Now, however, with its 2-0 victory over Utah Royals FC on June 1 in front of a season-high crowd of 4,575 at the Maryland SoccerPlex in Boyds and 1-1 draw against Reign FC on the road in Tacoma, Washington, June 15, The Spirit (5-1-2) maintains sole possession of first place in the NWSL standings. The top four teams at the end of the regular season in mid-October qualify for playoffs. The Spirit, amid a franchise-record six-game unbeaten streak, currently has a 17-16 advantage over Utah in second place (as of June 17); Portland Thorns FC is in third with 15 points, followed by defending league champion, North Carolina Courage in fourth with 13 points.
This season’s success has brought a renewed energy and outlook to The Spirit players and fans alike.
“There have been a lot of changes, some really great changes; it’s been kind of a fresh start, maybe a little bit of a makeover, so to speak, and it’s been really positive and refreshing,” said The Spirit veteran Tori Huster. “There’s definitely a different feel (in the stadium). We’re seeing people out here that we haven’t seen before and it’s awesome to get new faces out here. I think the brand of soccer that we play, it’s going to make people come back. I’m excited about that and I’m excited that people know even some of the younger players, fans know their names already and that’s a credit to our social media team and the off-field marketing we’ve done.”
Lack of talent has never been an issue for Washington, but Huster and second-year goalkeeper Aubrey Bledsoe, who was one of four Washington Spirit players named to the NWSL May Team of the Month, agreed that improved off-field camaraderie and cohesiveness—including players’ relationships with the front office—has translated on the field.

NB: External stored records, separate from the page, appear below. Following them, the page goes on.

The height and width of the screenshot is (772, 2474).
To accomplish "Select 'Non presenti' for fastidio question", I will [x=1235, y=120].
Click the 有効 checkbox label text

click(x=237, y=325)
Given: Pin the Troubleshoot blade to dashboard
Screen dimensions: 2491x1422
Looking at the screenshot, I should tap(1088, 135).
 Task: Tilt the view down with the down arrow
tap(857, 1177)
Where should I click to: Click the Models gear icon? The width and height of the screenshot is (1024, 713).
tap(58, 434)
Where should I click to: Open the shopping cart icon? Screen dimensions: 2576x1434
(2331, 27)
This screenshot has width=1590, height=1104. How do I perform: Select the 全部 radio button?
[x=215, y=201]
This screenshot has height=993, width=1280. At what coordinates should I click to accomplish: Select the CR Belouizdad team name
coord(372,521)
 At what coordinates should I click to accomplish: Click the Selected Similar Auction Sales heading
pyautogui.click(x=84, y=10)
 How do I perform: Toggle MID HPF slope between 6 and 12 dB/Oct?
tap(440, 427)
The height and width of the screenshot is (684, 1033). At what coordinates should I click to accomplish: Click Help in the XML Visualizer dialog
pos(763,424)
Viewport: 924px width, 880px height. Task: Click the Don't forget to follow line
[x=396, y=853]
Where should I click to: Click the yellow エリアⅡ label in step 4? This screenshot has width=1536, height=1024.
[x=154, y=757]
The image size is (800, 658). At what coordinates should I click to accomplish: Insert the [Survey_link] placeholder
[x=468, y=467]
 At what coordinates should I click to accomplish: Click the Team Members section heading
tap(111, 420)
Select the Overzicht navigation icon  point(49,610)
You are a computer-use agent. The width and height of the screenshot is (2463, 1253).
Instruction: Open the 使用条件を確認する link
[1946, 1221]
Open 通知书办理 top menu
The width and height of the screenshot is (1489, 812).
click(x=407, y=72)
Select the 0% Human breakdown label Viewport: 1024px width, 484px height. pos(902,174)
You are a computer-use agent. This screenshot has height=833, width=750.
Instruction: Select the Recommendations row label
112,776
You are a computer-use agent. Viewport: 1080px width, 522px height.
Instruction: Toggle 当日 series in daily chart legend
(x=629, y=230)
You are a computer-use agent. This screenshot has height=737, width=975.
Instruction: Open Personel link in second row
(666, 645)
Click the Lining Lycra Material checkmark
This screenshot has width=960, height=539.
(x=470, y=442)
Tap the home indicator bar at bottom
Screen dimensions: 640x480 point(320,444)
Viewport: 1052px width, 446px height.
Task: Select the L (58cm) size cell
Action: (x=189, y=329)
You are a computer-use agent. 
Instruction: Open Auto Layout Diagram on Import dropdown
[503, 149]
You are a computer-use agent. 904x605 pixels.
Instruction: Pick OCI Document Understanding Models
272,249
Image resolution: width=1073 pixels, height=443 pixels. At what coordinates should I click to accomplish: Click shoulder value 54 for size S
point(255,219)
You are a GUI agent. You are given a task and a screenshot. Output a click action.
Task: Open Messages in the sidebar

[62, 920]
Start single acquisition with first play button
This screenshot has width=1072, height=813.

“Last year we had the talent, but the self belief wasn’t there; we weren’t confident, collectively, and we weren’t getting the best out of each other,” Bledsoe said. “This year we are getting the best and more out of each other, and it shows. We are playing for each other, we believe in each other, and it’s been a lot of fun.”
Led by Ashley Hatch (three goals), Jordan DiBiasi (two) and Cheyna Matthews (two), The Spirit has already scored more goals—13—through eight games this year than the entire 2018 season. Lorton, Virginia, native and midfielder Andi Sullivan picked up her first goal of the season in Tacoma. Defensively, Washington is tied with Utah for fewest goals allowed: five. With 40 saves, Bledsoe is only averaging a .625 goals against average. And while she was quick to credit the team’s attackers for their ability to defend from the top, Hatch said Washington’s stingy defense has played an integral role in its offensive production.
Following the win over Utah, Burke said he was pleased with the team’s patience with the ball, and the Spirit’s efficiency in maintaining possession. On average, Washington has controlled possession for 55 percent of its games and is passing at a 79.1 percent success rate.
As women’s soccer is in the spotlight while the U.S. Women’s National Team (USWNT) competes in France to defend its 2015 World Cup title—Washington midfielder Rose Lavelle and forward Mallory Pugh earned their first World Cup starts and combined for three goals in the USWNT’s first two games—The Spirit are hoping to build upon increased awareness of the sport. And their success will surely help attract a wider audience. Competing in a league that is perennially virtually up for grabs, Bledsoe said picking up as many points as possible while teams are without their World Cup players, and separating themselves from the pack, will bode well for The Spirit.
“The great thing about our players is they’re great humans as well,” Burke said. “They reach out to the younger players (in our community) and go out and visit them. They realize the value of these younger players. … Our fans have been out in force and our players have responded to that. So, long may it continue and hopefully our fanbase will grow and people will come take a look at our product and say, ‘Hey, that’s a great soccer team.’ We’ve got some great characters and some great people on this team. It’s easy to get behind these players.”